The Breast
Drawings and Sculptures
Inspired by the experience and challenges of motherhood and the intimate mother-child bond, artist Tania Virgona explores the form, purpose and significance of the female breast in a series of woodworks and graphite drawings.
The volva shape regularly appears in Virgona’s works often referencing female, leaf or flower formations, sometime the eye or the mouth. Other times the form is used as a gate way between the inner and outer, from one place to another or as a form to indicate direction such as an arrow. In this body of work the volva form takes on the notion of the breast.
In our modern society, the breast is referred to as an object of sex where it is used to sell, allure and seduce. This orientation can make women and mothers feel shame and self-conscious when it comes to exercising their choice to breast-feeding in public. The line between function and objectification becomes blurred not only for the viewer but also for the women.

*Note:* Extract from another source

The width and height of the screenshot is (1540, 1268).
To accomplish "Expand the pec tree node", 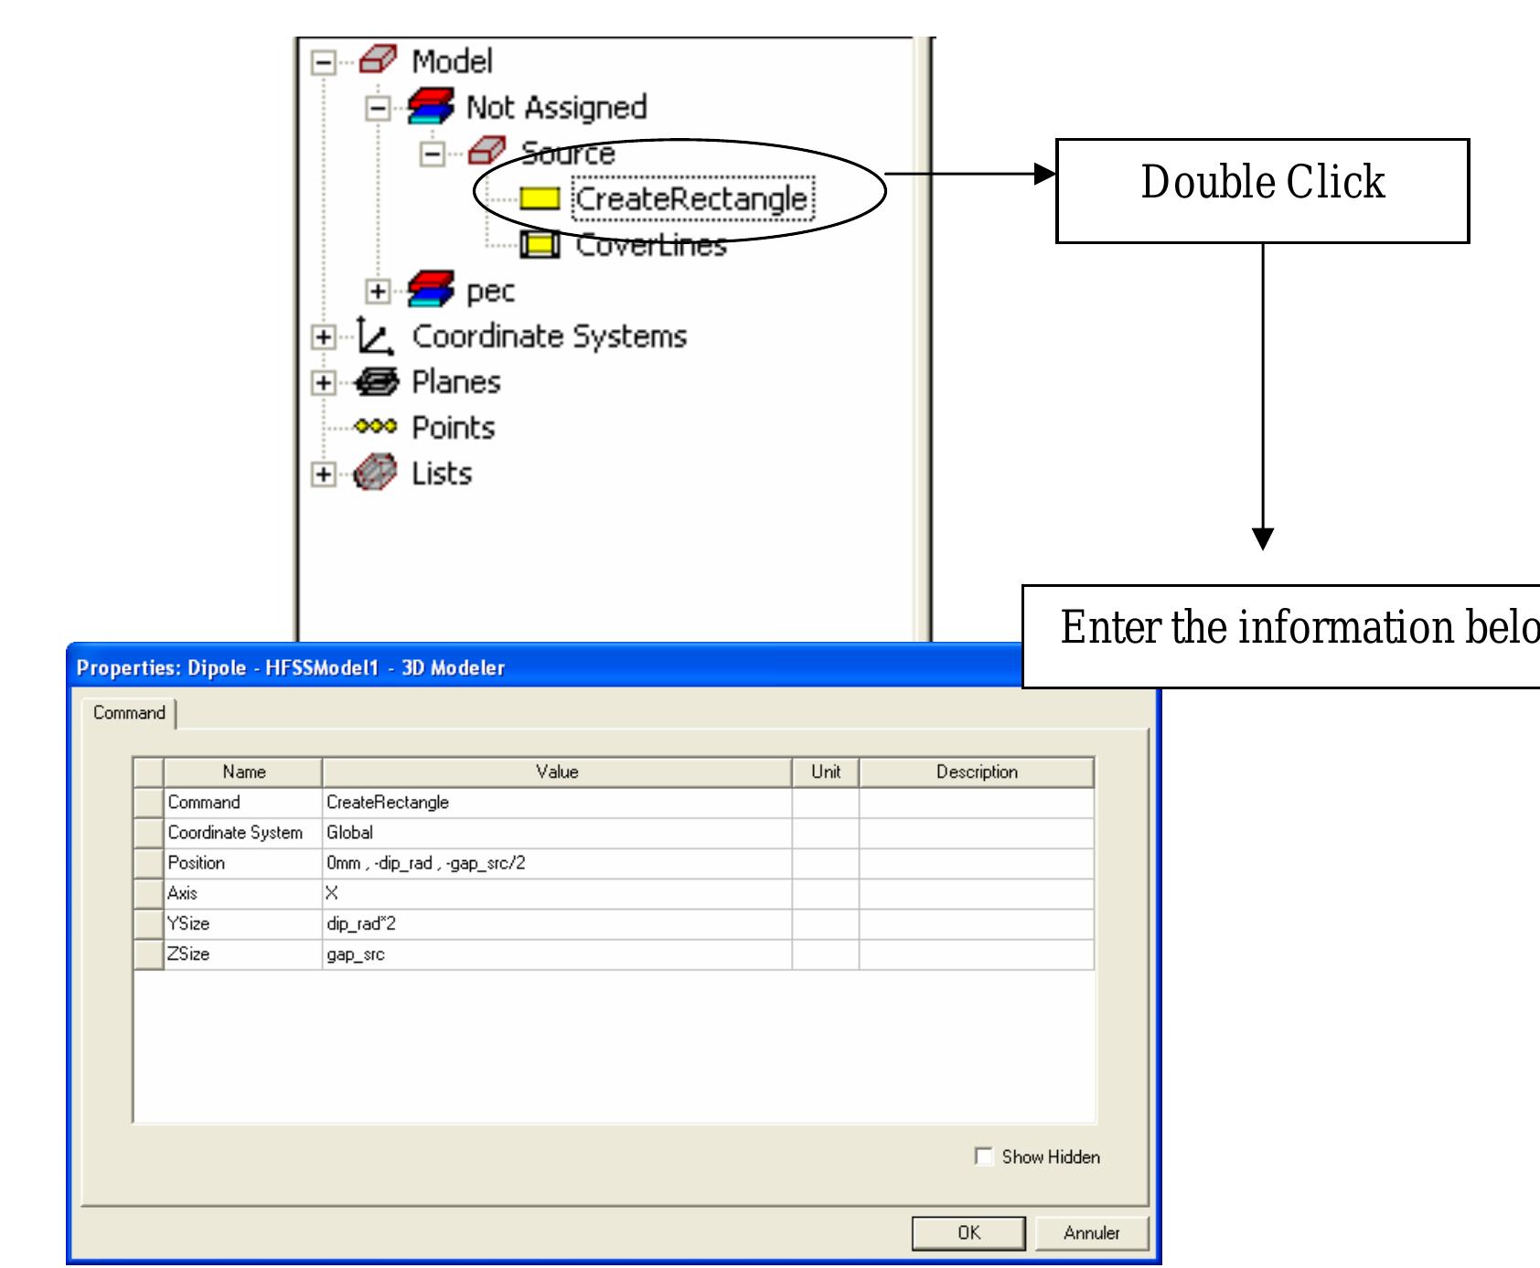I will coord(377,291).
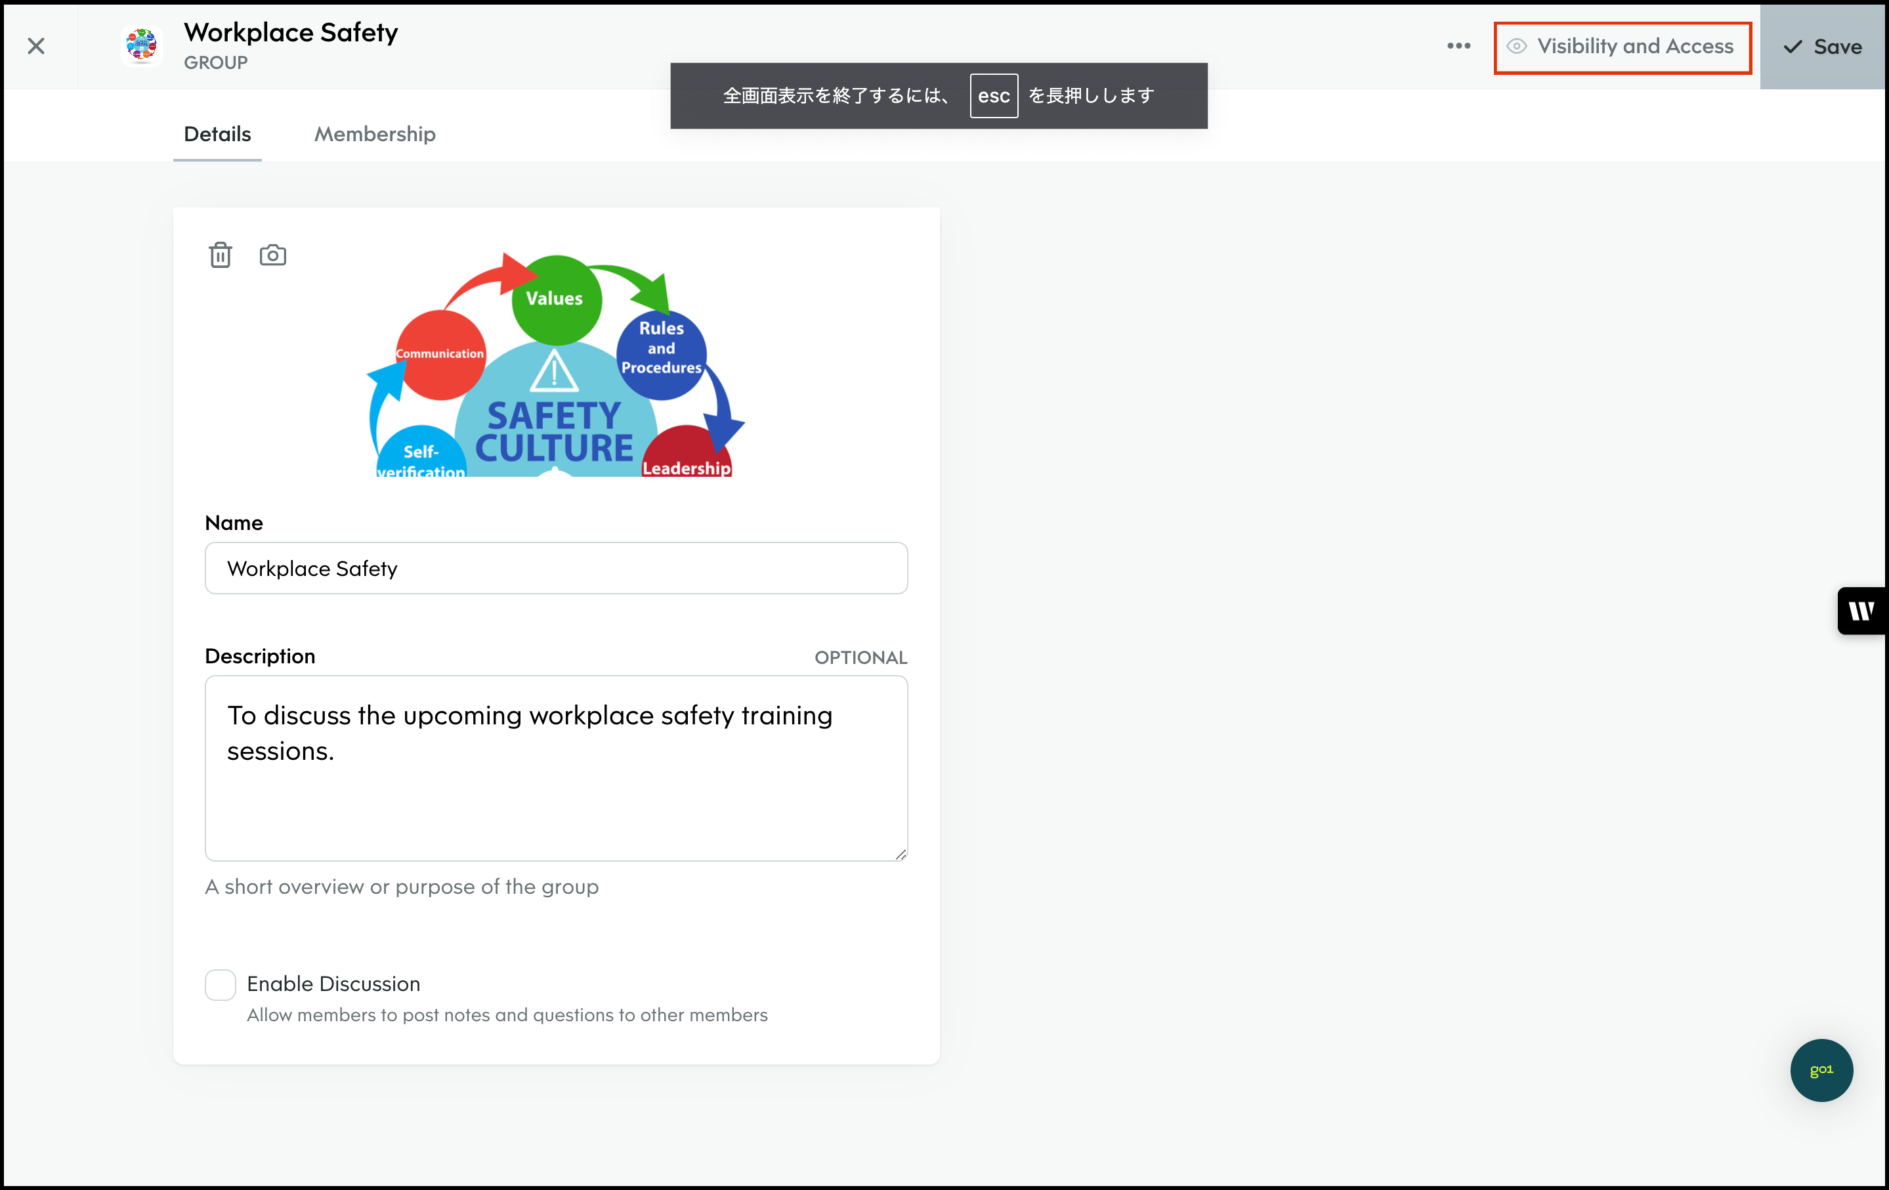Click the trash icon to delete group image
The width and height of the screenshot is (1889, 1190).
[220, 255]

To an infant the breast is the mother that provides food, comfort, security and holding. This holding contributes to the infant’s developing understanding of their body and self-awareness.
Virgona’s artworks represent more than just the soft, gentle, feeling nature of the breast. The breasts portrayed in the drawings are soft and sensual; there’s a pulse beating under the skin. And yet all is not as it seems. In the woodworks, the breast is no longer soft and supple but hard and unyielding. And it’s this duality that lies at the heart of this work; as much as the breast can nurture and sustain life, it can also deplete the nurturer to the point of self-sacrifice. It’s here that the inner feeling space bumps up against the demands of the outer world. Virgona instances a passage from Women Who Run With The Wolves by Clarissa Pinkola Estés on the demands made on women: “against our wills, our empathy overflows [and] our milk runs down our bellies. We as women must take the time, advises Pinkola Estés, to “ ‘put on the brass brassiere’. Stop running the milk train. Do the work of turning towards home.”
The breasts carved out of hardwood resemble breast plates and embody the yang element – the masculine –without losing the circularity and flowing quality of the feminine. These breast shields are the antidote to the emotional leakage and contain and protect the nurturer. This resembles sthe process of taking back the breast.
Virgona goes on to explain that the very act of carving and imposing her will on a piece of wood has echoes in child rearing: how much do we allow another human being to come forth and how much do we mould them? Her work also references the natural world with motifs including fish, birds and trees and represents our relationship with the earth. To what extent do we influence our environment and to what extent are we influenced by our environment. She talks of experiencing the Divine in Mother Nature and of sharing the Aboriginal belief in the earth as an entity with a consciousness.
‘The Breast’ explores a series of interdependent relationships and is essentially a discourse about how we interact with others, with our inner and outer worlds and, ultimately, with nature.